**Activity:** Copy exactly the lines of the data below that run from the line holding "Decline all [button] (77, 2546)" through the line holding "[button] (146, 2483)", both ends included.

[Stored records]
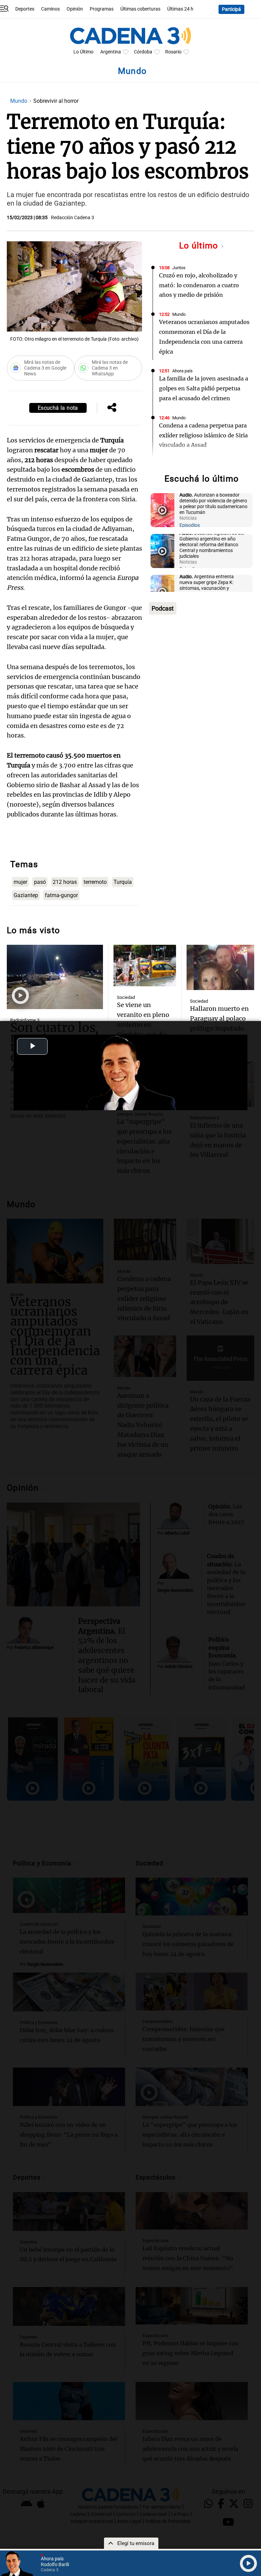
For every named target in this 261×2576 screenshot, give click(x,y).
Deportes (24, 9)
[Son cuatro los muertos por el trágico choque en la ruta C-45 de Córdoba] (55, 977)
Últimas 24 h (180, 9)
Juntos (179, 267)
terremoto (95, 882)
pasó (40, 882)
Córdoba (143, 52)
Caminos (50, 9)
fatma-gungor (61, 895)
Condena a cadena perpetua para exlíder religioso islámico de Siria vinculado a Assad (203, 435)
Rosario (173, 52)
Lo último (200, 245)
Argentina (110, 52)
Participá (231, 9)
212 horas (65, 882)
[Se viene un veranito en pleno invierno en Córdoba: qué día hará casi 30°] (145, 965)
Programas (102, 9)
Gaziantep (26, 895)
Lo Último (83, 52)
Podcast (163, 608)
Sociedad (126, 997)
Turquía (123, 882)
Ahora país (182, 370)
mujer (20, 882)
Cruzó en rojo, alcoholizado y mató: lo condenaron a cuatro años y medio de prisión (199, 285)
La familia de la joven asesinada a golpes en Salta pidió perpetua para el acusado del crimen (203, 388)
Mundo (19, 101)
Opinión (75, 9)
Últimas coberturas (140, 9)
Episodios (189, 525)
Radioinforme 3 (24, 1020)
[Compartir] (111, 408)
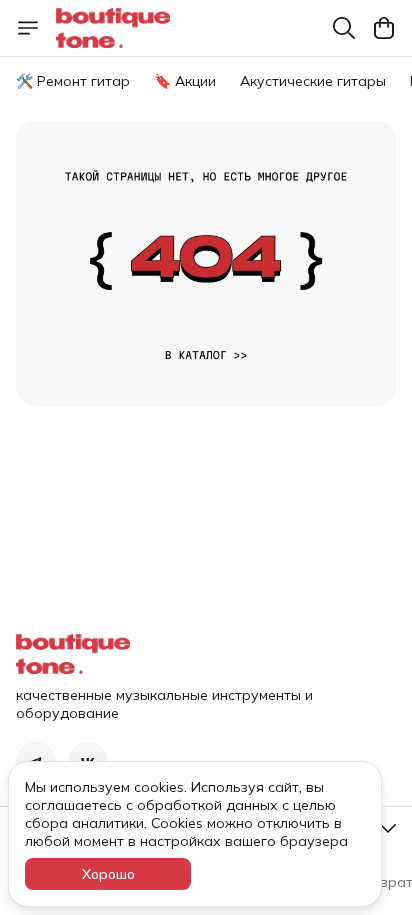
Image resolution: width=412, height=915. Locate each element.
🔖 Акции (185, 81)
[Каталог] (28, 28)
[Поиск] (344, 28)
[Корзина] (384, 28)
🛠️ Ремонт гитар (73, 81)
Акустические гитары (313, 81)
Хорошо (108, 874)
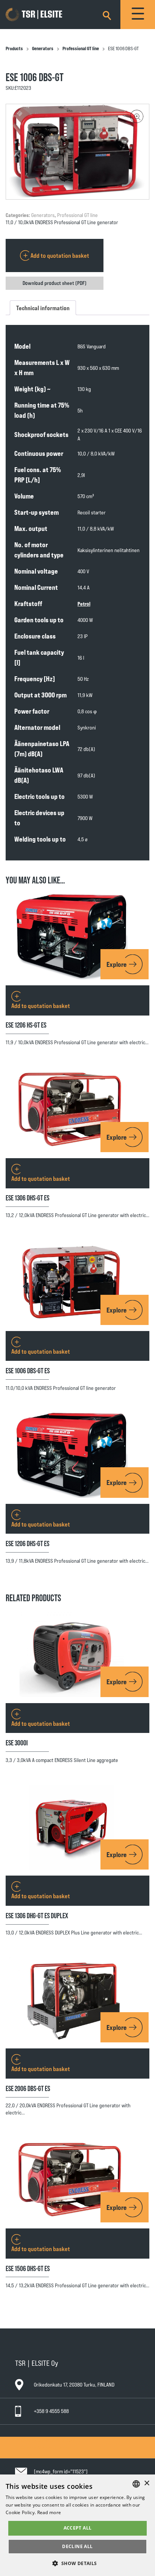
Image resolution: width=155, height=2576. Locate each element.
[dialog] (77, 2525)
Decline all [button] (77, 2546)
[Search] (107, 14)
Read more (49, 2512)
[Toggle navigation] (137, 14)
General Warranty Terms (45, 2447)
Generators (42, 48)
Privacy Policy (35, 2454)
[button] (136, 116)
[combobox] (136, 2484)
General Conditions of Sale (48, 2440)
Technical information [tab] (43, 307)
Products (14, 48)
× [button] (146, 2483)
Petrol (84, 603)
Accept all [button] (78, 2528)
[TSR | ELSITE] (45, 15)
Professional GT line (80, 48)
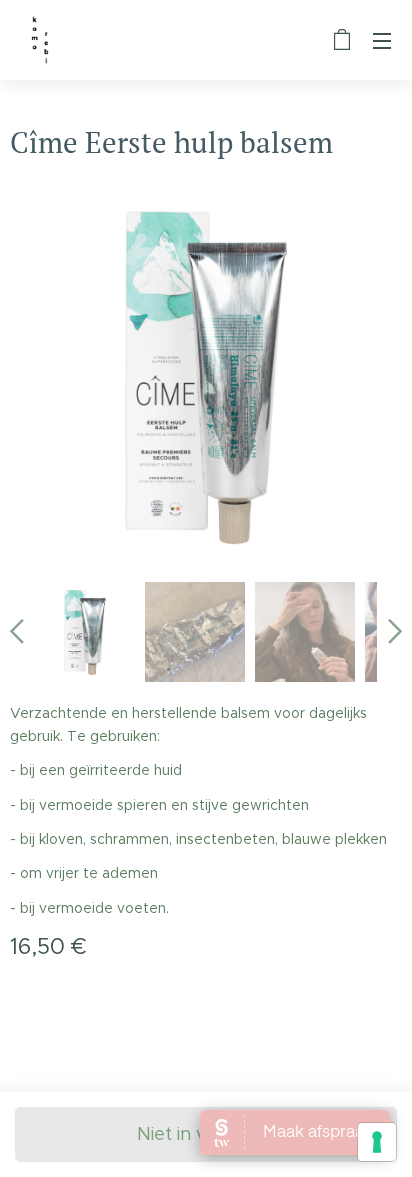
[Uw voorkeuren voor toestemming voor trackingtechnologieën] (377, 1142)
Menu (382, 40)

**Response:**
Decline all [button] (77, 2546)
[Search] (107, 14)
Read more (49, 2512)
[Toggle navigation] (137, 14)
General Warranty Terms (45, 2447)
Generators (42, 48)
Privacy Policy (35, 2454)
[button] (136, 116)
[combobox] (136, 2484)
General Conditions of Sale (48, 2440)
Technical information [tab] (43, 307)
Products (14, 48)
× [button] (146, 2483)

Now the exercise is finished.